• REQUIRED WORK: Could you write out every line of the items below word for word, leaving out the pictures?

***** MATERIAL

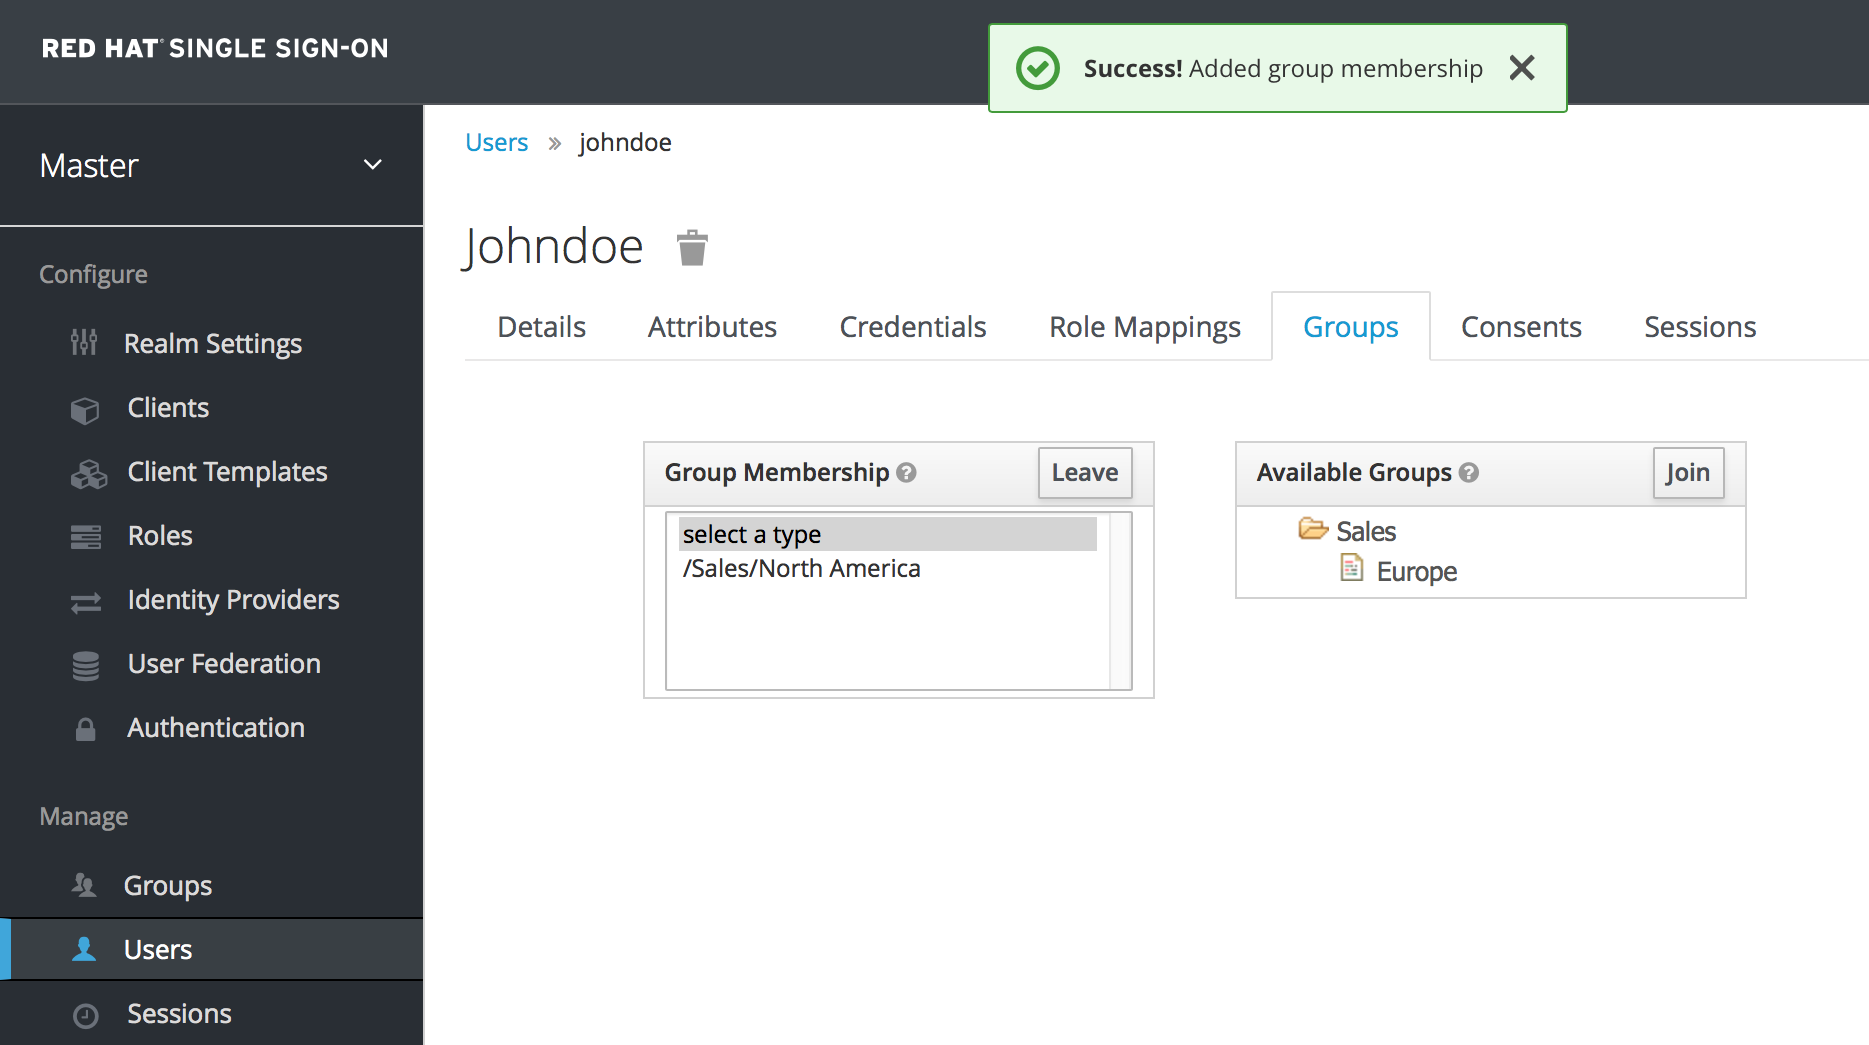Viewport: 1869px width, 1045px height.
Task: Open Group Membership help tooltip icon
Action: [906, 473]
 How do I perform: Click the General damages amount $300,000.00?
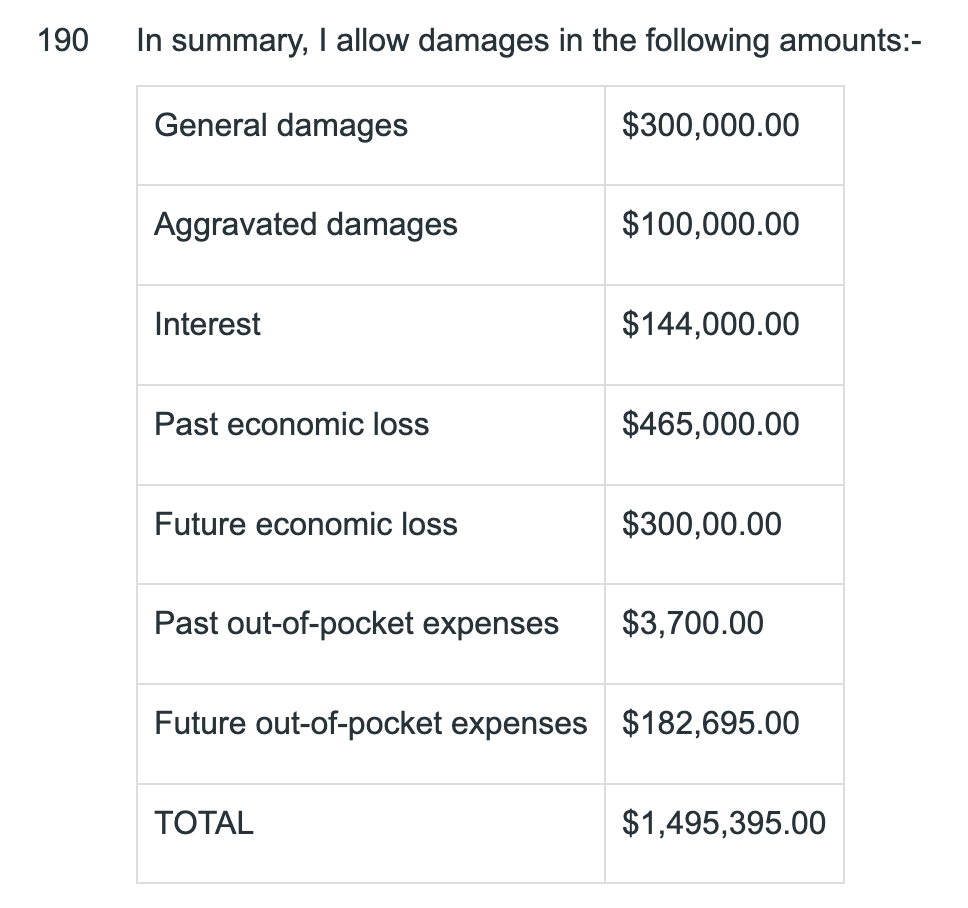[x=710, y=126]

**********

• RESPONSE BELOW:
Viewport: 1869px width, 1045px height.
Task: Open Group Membership help tooltip icon
Action: [906, 473]
 How do I perform: Click the General damages amount $300,000.00?
[x=710, y=126]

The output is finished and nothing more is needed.